Effects of the Invention As detailed above, the color-developing fibers of the present invention have a silver-gray metal layer deposited on the surface of the fibers by sputtering, so that the color of the fibers can be seen through the surface of the metal layer. Not only can this be prevented, but the reflectivity of all wavelengths penetrating the metal layer is improved, making it possible to brighten the color of the chromatic metal layer or metal compound layer deposited on its surface by sputtering. can.

Furthermore, since these layers are formed by sputtering, they have an excellent effect of being firmly attached to the fibers.

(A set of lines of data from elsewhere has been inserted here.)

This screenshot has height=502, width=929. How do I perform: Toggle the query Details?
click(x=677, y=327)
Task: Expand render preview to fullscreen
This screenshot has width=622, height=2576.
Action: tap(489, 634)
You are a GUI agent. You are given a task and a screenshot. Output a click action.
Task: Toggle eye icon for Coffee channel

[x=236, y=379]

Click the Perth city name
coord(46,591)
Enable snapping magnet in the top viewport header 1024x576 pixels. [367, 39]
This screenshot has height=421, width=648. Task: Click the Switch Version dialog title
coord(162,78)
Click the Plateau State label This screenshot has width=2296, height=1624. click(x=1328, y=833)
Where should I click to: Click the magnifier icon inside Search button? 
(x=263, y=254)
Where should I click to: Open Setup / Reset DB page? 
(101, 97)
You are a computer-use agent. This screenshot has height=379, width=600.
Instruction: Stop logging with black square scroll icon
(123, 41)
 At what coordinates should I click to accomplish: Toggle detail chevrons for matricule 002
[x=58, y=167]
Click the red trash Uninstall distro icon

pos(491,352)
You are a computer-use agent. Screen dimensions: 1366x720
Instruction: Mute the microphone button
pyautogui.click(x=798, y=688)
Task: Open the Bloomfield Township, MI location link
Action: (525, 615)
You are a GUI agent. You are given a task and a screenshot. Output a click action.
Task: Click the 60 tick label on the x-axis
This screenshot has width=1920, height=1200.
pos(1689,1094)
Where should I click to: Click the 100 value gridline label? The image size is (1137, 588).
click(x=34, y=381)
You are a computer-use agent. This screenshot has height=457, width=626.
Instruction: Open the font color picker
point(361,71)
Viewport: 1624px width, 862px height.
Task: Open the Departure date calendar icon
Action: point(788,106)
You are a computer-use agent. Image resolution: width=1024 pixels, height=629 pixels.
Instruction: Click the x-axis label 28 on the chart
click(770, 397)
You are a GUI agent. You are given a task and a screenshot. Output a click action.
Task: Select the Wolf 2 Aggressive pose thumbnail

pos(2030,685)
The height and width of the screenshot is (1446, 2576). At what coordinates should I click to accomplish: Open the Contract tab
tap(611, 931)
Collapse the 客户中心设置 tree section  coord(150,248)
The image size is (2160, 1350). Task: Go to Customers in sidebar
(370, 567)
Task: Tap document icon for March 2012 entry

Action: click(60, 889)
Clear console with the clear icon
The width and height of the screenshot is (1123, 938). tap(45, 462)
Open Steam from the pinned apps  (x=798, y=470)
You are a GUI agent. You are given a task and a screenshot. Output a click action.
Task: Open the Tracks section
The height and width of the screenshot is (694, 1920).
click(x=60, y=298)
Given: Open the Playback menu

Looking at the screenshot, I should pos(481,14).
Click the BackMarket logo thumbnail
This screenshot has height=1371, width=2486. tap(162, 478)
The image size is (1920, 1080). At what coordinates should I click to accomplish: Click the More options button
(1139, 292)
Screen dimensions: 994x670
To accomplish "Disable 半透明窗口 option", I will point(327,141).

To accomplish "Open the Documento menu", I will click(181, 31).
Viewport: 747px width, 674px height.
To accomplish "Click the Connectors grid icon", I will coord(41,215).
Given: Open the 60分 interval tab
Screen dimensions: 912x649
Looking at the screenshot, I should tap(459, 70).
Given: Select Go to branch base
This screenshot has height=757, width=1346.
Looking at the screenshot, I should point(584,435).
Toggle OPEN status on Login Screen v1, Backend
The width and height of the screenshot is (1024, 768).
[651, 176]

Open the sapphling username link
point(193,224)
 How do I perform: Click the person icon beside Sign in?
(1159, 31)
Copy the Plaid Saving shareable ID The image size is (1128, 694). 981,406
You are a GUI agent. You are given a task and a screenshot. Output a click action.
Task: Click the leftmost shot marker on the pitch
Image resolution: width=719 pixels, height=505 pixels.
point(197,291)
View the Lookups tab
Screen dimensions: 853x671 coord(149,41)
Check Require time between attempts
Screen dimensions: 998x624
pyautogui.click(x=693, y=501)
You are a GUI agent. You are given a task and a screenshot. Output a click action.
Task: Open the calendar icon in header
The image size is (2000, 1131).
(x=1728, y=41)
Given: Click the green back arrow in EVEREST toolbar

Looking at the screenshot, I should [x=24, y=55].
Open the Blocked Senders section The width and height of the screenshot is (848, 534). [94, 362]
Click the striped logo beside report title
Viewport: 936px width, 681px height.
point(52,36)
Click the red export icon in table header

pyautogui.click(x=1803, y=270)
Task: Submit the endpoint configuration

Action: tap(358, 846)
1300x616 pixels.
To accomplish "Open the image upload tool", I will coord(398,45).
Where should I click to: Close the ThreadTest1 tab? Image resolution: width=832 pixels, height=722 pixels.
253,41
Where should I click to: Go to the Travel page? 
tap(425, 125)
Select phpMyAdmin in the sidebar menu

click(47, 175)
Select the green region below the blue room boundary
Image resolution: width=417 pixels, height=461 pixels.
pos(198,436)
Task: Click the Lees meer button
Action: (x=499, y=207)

[Brief explanation of the drawing]

FIG. 1 is an enlarged sectional view showing an embodiment of the present invention in a cloth, FIG. 2 is a surface view of the cloth shown in FIG. 1, FIG. 3 is a sectional view showing a sputtering device, and FIG. FIG. 4 is a sectional view showing the sputtering apparatus of FIG. 3 at another cut point; 1... Cloth, 2... Silver-gray metal layer, 3... Metal compound patent applicant Toyoda Gosei Co., Ltd. agent
Patent Attorney On 1) Hironobu himself 1 procedure Shin Fu Co. 1. Incident display field I■61'fJ@'+FINN297240 No. 2,
Name of male-born child Color-developing fiber 3, relationship with the case of the person making the amendment: Patent applicant address 1, Ochiai, Nagahata, Kasuga-mura, Nishi-Kasugai-gun, Aichi Prefecture
Address Name: Toyoda Gosei Co., Ltd. (Name) Representative Nemoto Kanagi 4, Agent Address 0582 No. 2, Hatazume-cho, Gifu City, 500 Japan
(65) -1,810 (medium) Fax only 058
2 (66)-13395, Column 6 of Detailed Description of the Invention of the Specification Subject to Amendment, Contents of the Amendment (1) In the 9th line of page 7 of the specification, ``Description of pressure reducing device 17J has been changed to 1 pressure reducing device 18J. (2) The statement "no more than this" on page 9, line 4 of the specification is amended to "no more than this J." (3) The statement "no more than this" on page 9, line 5 of the specification is amended to " Less than this” is corrected.

Claims (1)

[Claims] 1. A silver-gray metal layer (2) is formed on the surface of the fibrous material (1) by sputtering, and a chromatic metal layer or metal compound layer (3) is formed on the surface of the metal layer (2). ) is formed by a sputtering method. 2. The metal forming the silver-gray metal layer (2) is Ti(
2. The color-developing fiber material according to claim 1, which is made of titanium. 3. The color developing fiber material according to claim 1, wherein the metal forming the chromatic metal compound layer (3) is TiN (titanium nitride).